We have thus described the points in the plane by two parameters. For this reason, we say the plane is two-dimensional. Similarly, a line is called one-dimensional whether it lies in the plane or in space or is the real number line itself.

The plane determined by \({\bf v}\) and \({\bf w}\) is called the plane spanned by \({\bf v}\) and \({\bf w}\). When \({\bf v}\) is a scalar multiple of \({\bf w}\) and \({\bf w}\neq {\bf 0}\), then v and \({\bf w}\) are parallel and the plane degenerates to a straight line. When \({\bf v}={\bf w}={\bf 0}\) (i.e., both are zero vectors), we obtain a single point.
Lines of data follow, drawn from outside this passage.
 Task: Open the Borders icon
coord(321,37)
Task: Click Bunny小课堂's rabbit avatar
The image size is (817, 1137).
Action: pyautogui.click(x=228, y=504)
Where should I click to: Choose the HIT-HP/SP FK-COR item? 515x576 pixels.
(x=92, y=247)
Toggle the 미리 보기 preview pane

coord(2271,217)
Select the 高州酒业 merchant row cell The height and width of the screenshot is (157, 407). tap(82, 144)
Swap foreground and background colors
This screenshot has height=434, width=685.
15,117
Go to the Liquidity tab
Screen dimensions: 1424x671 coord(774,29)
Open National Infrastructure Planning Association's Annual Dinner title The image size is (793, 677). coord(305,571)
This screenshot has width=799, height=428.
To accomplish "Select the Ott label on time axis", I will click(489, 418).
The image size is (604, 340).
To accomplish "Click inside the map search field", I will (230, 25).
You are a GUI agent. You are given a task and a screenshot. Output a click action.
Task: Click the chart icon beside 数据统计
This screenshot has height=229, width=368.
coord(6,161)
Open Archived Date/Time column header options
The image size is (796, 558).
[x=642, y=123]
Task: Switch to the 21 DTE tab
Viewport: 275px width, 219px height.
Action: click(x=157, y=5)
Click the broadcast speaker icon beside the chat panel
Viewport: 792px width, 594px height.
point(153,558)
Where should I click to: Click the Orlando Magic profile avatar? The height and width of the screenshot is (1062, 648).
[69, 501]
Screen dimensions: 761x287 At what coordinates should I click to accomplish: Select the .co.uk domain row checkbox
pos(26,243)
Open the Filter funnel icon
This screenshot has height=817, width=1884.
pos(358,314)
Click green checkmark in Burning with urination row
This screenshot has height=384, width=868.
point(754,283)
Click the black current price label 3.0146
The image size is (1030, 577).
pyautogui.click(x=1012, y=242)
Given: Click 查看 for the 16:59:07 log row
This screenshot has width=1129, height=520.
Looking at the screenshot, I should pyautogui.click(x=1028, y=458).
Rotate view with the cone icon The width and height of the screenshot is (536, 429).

There are three particular planes that arise naturally in a coordinate system and that will be useful to us later. We call the plane spanned by vectors \({\bf i}\) and \({\bf j}\) the \(xy\) plane, the plane spanned by \({\bf j}\) and \({\bf k}\) the \(yz\) plane, and the plane spanned by \({\bf i}\) and \({\bf k}\) the \(xz\) plane. These planes are illustrated in Figure 1.26.

Figure 1.25: Describing points P in the plane formed from vectors v and w.
Figure 1.26: The three coordinate planes.